=== Provided information ===
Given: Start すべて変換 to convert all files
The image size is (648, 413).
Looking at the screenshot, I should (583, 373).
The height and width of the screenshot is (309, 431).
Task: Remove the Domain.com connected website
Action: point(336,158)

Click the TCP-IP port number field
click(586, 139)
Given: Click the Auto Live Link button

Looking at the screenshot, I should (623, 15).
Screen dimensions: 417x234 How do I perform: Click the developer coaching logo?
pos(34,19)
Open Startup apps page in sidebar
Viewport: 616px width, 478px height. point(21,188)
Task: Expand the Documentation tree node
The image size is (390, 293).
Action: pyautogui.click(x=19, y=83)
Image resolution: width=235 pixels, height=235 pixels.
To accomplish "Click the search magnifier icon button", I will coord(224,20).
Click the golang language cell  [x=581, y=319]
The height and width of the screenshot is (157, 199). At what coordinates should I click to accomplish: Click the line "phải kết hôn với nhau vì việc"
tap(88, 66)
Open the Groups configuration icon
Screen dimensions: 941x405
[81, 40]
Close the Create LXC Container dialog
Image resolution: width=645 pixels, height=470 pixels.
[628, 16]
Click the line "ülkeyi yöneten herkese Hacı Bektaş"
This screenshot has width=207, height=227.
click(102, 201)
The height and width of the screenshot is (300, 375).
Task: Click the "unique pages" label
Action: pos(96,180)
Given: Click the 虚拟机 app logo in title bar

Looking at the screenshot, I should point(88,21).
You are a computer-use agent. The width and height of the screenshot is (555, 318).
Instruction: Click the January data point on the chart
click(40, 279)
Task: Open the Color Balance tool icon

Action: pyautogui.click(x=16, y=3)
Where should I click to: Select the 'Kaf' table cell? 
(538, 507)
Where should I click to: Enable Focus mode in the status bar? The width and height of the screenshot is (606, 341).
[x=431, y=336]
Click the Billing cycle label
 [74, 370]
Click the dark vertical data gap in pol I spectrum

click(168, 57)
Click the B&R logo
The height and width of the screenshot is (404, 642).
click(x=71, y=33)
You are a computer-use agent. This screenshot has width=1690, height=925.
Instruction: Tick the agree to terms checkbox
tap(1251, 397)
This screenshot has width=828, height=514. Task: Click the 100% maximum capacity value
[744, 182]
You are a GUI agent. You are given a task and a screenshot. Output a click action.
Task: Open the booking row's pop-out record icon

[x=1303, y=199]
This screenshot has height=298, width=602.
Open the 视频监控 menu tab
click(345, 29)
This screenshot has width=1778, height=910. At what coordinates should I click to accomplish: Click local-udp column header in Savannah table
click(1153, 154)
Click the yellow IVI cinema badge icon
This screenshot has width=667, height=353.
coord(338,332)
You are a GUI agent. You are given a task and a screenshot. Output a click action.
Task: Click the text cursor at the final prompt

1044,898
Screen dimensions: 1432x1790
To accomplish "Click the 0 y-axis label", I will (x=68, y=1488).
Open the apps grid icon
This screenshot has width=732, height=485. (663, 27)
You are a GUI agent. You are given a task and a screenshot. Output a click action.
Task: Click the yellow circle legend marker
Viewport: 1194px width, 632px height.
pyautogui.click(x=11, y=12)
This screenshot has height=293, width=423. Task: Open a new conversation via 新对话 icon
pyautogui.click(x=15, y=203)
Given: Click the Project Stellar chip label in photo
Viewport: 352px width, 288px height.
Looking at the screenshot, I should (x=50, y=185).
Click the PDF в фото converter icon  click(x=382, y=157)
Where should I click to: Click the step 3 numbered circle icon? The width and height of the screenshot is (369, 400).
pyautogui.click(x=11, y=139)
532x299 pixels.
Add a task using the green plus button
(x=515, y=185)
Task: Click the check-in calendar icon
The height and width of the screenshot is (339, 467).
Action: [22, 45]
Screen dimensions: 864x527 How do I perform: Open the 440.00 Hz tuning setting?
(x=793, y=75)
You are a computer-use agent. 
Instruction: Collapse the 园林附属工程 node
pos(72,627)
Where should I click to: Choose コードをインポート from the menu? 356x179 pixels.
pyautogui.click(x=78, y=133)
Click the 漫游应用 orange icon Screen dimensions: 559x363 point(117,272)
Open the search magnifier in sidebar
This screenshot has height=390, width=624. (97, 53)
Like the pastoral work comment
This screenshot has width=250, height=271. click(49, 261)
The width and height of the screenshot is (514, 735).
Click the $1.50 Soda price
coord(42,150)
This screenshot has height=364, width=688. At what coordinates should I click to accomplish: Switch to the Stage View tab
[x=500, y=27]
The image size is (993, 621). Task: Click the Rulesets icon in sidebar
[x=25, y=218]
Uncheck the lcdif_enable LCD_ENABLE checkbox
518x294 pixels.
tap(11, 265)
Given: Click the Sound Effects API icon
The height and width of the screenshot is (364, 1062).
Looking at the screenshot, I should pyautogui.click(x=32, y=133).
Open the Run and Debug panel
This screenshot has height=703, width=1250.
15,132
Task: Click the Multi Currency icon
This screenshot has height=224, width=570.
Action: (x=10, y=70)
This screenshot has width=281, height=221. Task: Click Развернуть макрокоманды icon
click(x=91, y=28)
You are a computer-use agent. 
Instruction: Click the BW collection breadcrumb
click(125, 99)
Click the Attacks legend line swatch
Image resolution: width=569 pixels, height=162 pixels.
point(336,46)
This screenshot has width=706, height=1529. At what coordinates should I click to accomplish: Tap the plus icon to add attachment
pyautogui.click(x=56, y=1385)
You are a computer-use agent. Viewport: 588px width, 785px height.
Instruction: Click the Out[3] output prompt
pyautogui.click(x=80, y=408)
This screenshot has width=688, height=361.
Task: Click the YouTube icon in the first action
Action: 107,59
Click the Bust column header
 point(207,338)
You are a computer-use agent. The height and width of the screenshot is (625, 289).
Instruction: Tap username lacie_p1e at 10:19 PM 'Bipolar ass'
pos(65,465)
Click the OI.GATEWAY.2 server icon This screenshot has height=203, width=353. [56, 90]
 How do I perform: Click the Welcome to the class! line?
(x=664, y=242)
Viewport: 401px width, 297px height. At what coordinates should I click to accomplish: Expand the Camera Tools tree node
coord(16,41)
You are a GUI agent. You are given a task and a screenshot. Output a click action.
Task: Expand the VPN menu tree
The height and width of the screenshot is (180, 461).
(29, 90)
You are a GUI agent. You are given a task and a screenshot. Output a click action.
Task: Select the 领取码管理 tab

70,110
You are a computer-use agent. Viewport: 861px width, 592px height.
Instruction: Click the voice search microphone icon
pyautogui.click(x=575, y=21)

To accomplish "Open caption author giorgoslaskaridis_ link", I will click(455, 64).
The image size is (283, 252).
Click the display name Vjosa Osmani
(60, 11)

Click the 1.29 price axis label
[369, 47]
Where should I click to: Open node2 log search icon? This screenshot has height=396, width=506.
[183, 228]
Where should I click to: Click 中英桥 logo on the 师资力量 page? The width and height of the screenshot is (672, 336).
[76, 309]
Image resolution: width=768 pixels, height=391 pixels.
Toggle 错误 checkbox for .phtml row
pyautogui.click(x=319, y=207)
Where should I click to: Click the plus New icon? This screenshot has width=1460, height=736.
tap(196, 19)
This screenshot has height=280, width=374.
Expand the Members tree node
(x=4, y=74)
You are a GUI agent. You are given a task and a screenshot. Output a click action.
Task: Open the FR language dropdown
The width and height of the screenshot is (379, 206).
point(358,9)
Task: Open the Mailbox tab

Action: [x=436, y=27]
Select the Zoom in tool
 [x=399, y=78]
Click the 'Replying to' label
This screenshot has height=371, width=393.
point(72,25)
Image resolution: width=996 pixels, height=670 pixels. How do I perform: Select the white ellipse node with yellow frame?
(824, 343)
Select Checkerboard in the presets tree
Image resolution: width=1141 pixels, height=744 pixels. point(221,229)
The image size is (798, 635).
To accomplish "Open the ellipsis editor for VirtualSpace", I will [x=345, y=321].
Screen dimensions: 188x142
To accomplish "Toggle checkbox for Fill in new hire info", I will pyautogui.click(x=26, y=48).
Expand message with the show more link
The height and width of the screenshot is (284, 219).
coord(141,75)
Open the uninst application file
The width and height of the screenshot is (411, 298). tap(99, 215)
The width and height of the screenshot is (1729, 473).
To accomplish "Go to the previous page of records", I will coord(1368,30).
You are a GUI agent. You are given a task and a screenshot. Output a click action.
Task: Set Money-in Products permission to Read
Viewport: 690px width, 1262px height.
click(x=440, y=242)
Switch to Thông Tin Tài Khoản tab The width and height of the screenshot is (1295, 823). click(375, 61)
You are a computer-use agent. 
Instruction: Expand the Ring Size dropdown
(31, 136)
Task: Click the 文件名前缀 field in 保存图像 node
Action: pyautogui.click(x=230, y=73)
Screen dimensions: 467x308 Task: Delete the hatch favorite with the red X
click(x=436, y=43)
===
Write out every line of the listing that holds the word "language".

Click the golang language cell  [x=581, y=319]
Task: Open the FR language dropdown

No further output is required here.